┌──

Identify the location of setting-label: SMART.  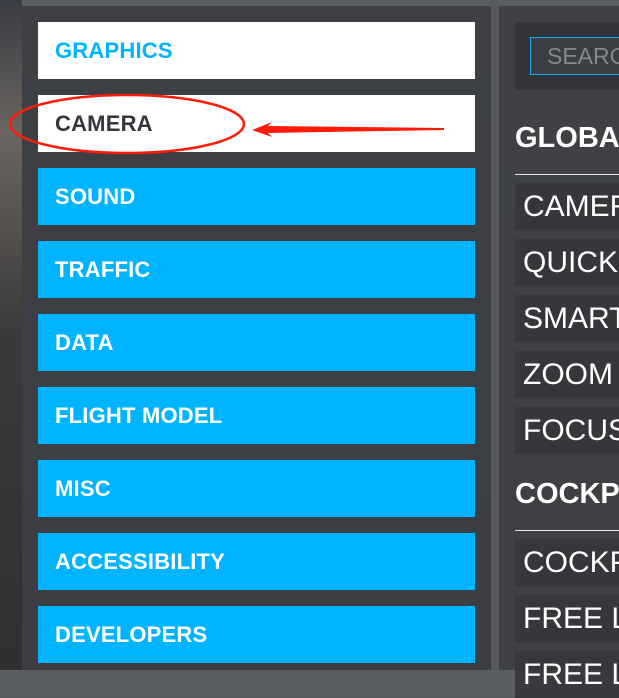
(571, 318).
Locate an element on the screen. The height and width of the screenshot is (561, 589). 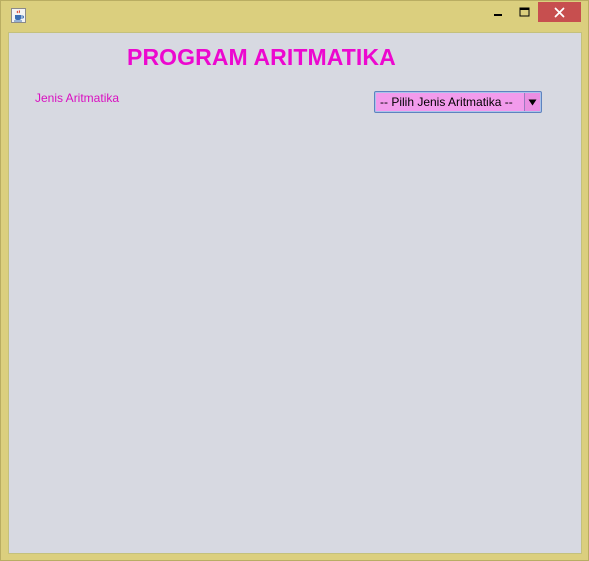
jenis-aritmatika-label: Jenis Aritmatika is located at coordinates (78, 98).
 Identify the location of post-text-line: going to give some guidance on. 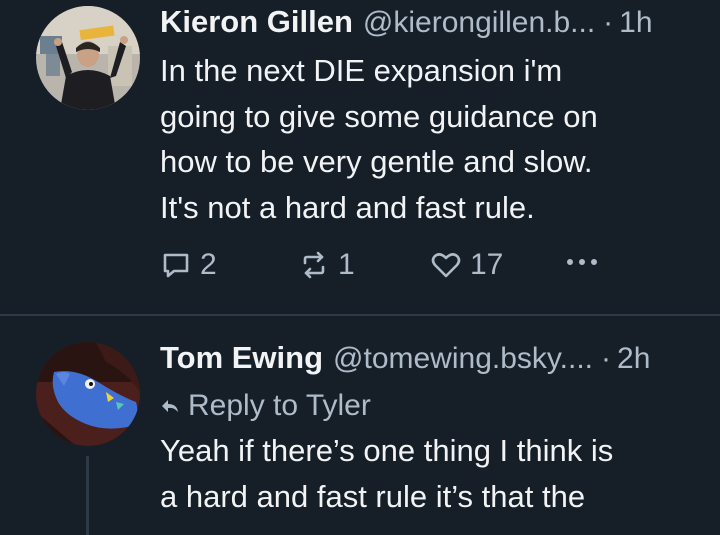
(379, 116).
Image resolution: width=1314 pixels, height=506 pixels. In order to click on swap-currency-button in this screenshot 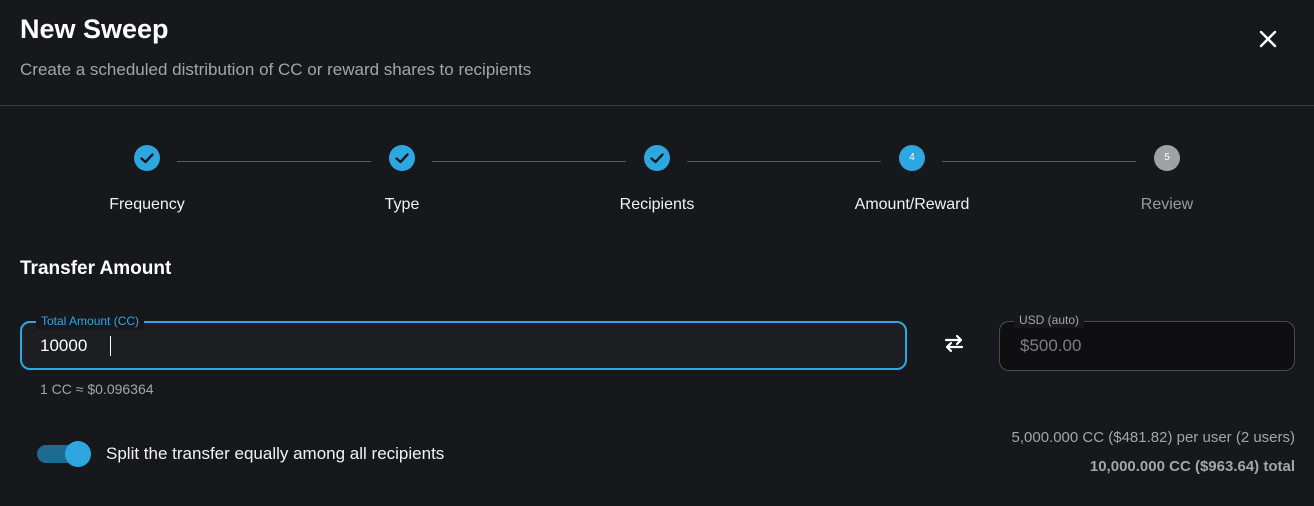, I will do `click(954, 343)`.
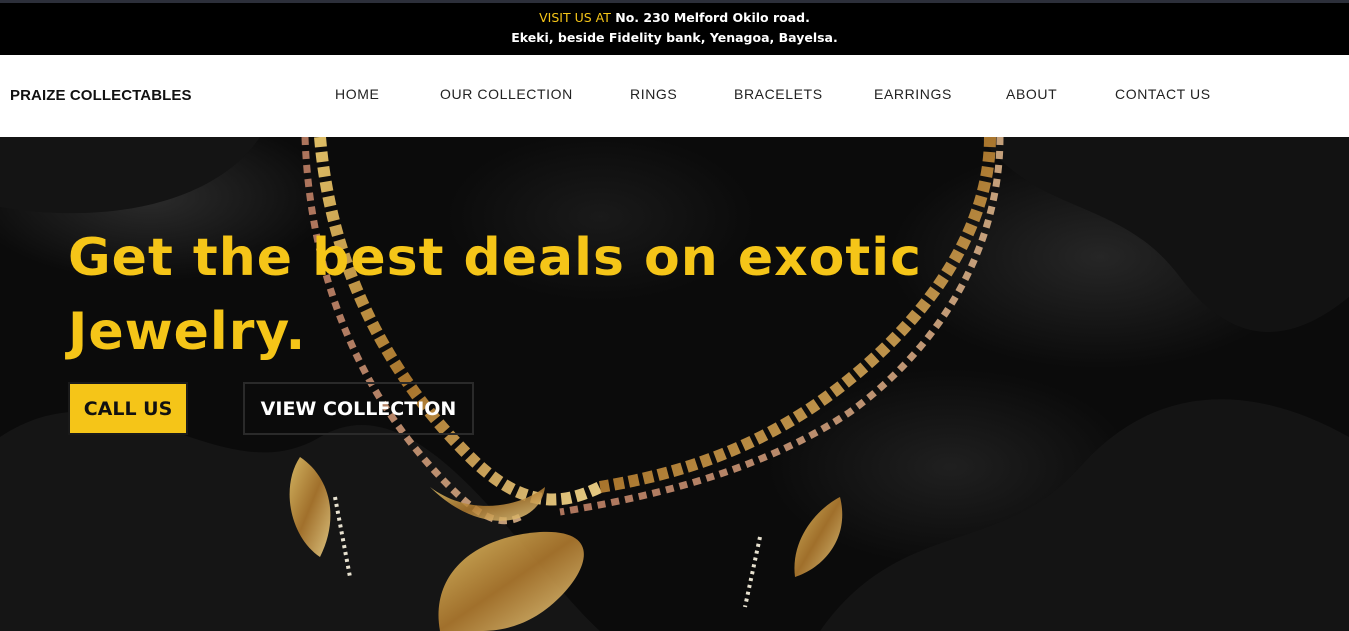 The width and height of the screenshot is (1349, 631). I want to click on nav-item-earrings: EARRINGS, so click(913, 94).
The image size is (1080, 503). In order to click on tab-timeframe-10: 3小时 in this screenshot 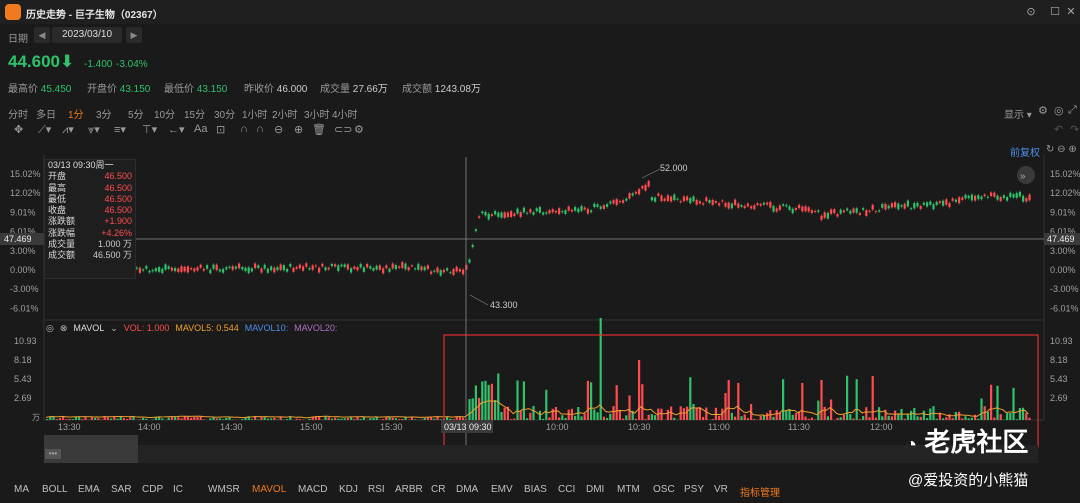, I will do `click(317, 114)`.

└──

• [PROBLEM TO SOLVE]:
Copy the data word for word from its start through the line containing "(379, 116).", with both ends included. Leave the pictures out of your copy.

• [WRITTEN REPLY]:
Identify the location of setting-label: SMART.  
(571, 318).
Locate an element on the screen. The height and width of the screenshot is (561, 589). 
jenis-aritmatika-label: Jenis Aritmatika is located at coordinates (78, 98).
 Identify the location of post-text-line: going to give some guidance on. 
(379, 116).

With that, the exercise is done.